9. SUBORDINATION. Any and all rights of Guarantor under any and all debts,
liabilities and obligations owing from Obligor to Guarantor, including any
security for and guaranties of any such obligations, whether now existing or
hereafter arising, are hereby subordinated in right of payment to the prior
payment in full of all of the Indebtedness. No payment in respect of any such
subordinated obligations shall at any time be made to or accepted by Guarantor
if at the time of such payment any Indebtedness is outstanding. If any Event of
Default has occurred, Obligor and any assignee, trustee in bankruptcy, receiver,
or any other person having custody or control over any or all of Obligor's
property are hereby authorized and directed to pay to Lender the entire unpaid
balance of the Indebtedness before making any payments whatsoever to Guarantor,
whether as a creditor, shareholder, or otherwise; and insofar as may be
necessary for that purpose, Guarantor hereby assigns and transfers to Lender all
rights to any and all debts, liabilities and obligations owing from Obligor to
Guarantor, including any security for and guaranties of any such obligations,
whether now existing or hereafter arising, including without limitation any
payments, dividends or distributions out of the business or assets of Obligor.
Any amounts received by Guarantor in violation of the foregoing provisions shall
be received and held as trustee for the benefit of Lender and shall forthwith be
paid over to Lender to be applied to the Indebtedness in such order and sequence
as Lender shall in its sole discretion determine, without limiting or affecting
any other right or remedy which Lender may have hereunder or otherwise and
without otherwise affecting the liability of Guarantor hereunder. Guarantor
hereby expressly waives any right to set-off or assert any counterclaim against
Obligor.
10. REVOCATION. This is a Continuing Guaranty relating to all of the
Indebtedness, including Indebtedness arising under successive transactions which
from time to time continue the Indebtedness or renew it after it has been
satisfied. Guarantor waives all benefits of California Civil Code Section 2815,
and agrees that the obligations of Guarantor hereunder may not be terminated or
revoked in any manner except by giving 90 days' advance written notice of
revocation to Lender at its address above by registered first-class U.S. mail,
postage prepaid, return receipt requested, and only as to new loans made by
Lender to Obligor more than 90 days after actual receipt of such written notice
by Lender. No termination or revocation of this Guaranty shall be effective
until 90 days following the date of actual receipt of said written notice of
revocation by Lender. Notwithstanding such written notice of revocation or any
other act of Guarantor or any other event or circumstance, Guarantor agrees that
this Guaranty and all consents, waivers and other provisions hereof shall
continue in full force and effect as to any and all Indebtedness which is
outstanding on or before the 90th day following actual receipt of said written
notice of revocation by Lender, and all extensions, renewals and modifications
of said Indebtedness (including without limitation amendments, extensions,
renewals and modifications which are evidenced by new or additional instruments,
documents or agreements executed before or after expiration of said 90-day
period), and all interest thereon, accruing before or after expiration of said
90-day period, and all attorneys' fees, court costs and collection charges,
incurred before or after expiration of said 90-day period, in endeavoring to
collect or enforce any of the foregoing against Obligor, Guarantor or any other
person liable thereon (whether or not suit be brought) and any other expenses
of, for or incidental to collection thereof.

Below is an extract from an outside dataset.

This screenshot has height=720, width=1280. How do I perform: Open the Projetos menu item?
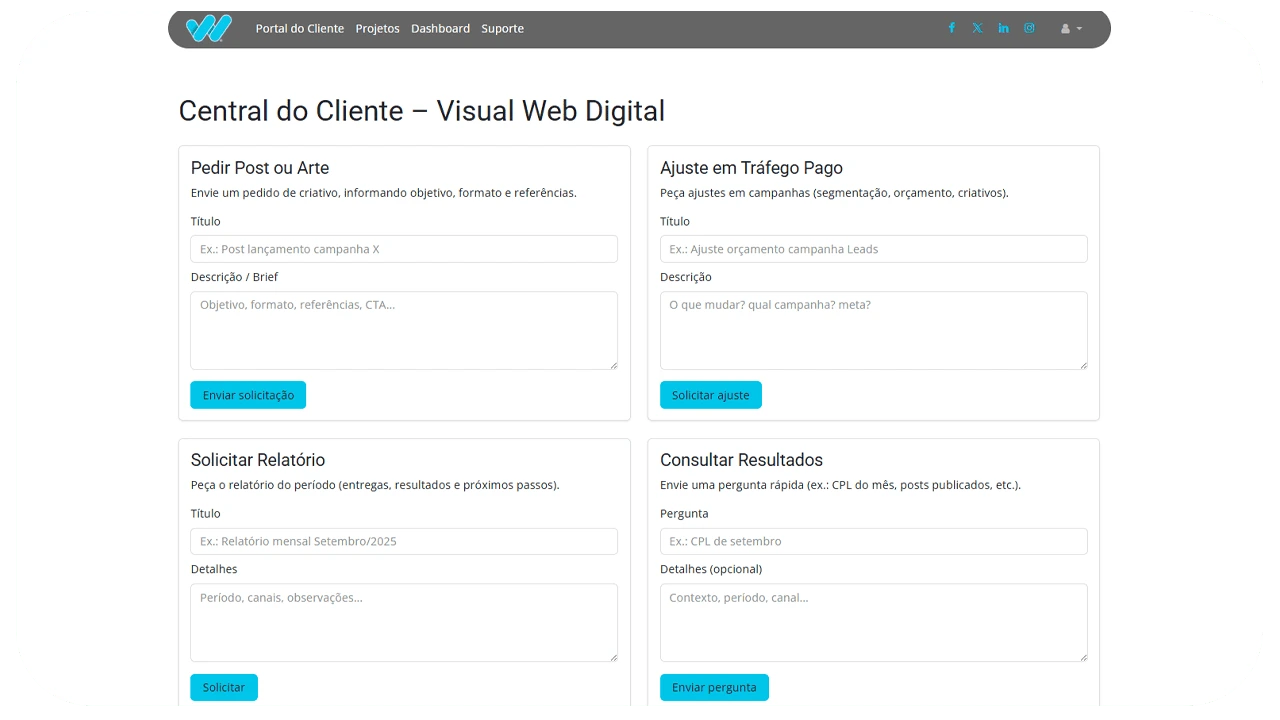click(377, 29)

11. INDEPENDENT LIABILITY. Guarantor hereby agrees that one or more
successive or concurrent actions may be brought hereon against Guarantor, in the
same action in which Obligor may be sued or in separate actions, as often as
deemed advisable by Lender. The liability of Guarantor hereunder is exclusive
and independent of any other guaranty of any or all of the Indebtedness whether
executed by Guarantor or by any other guarantor (including without limitation
any other persons signing this Guaranty). The liability of Guarantor hereunder
shall not be affected, revoked, impaired, or reduced by any one or more of the
following: (a) the fact that the Indebtedness exceeds the maximum amount of
Guarantor's liability, if any, specified herein or elsewhere (and no agreement
specifying a maximum amount of Guarantor's liability shall be enforceable unless
set forth in a writing signed by Lender or set forth in this Guaranty); or (b)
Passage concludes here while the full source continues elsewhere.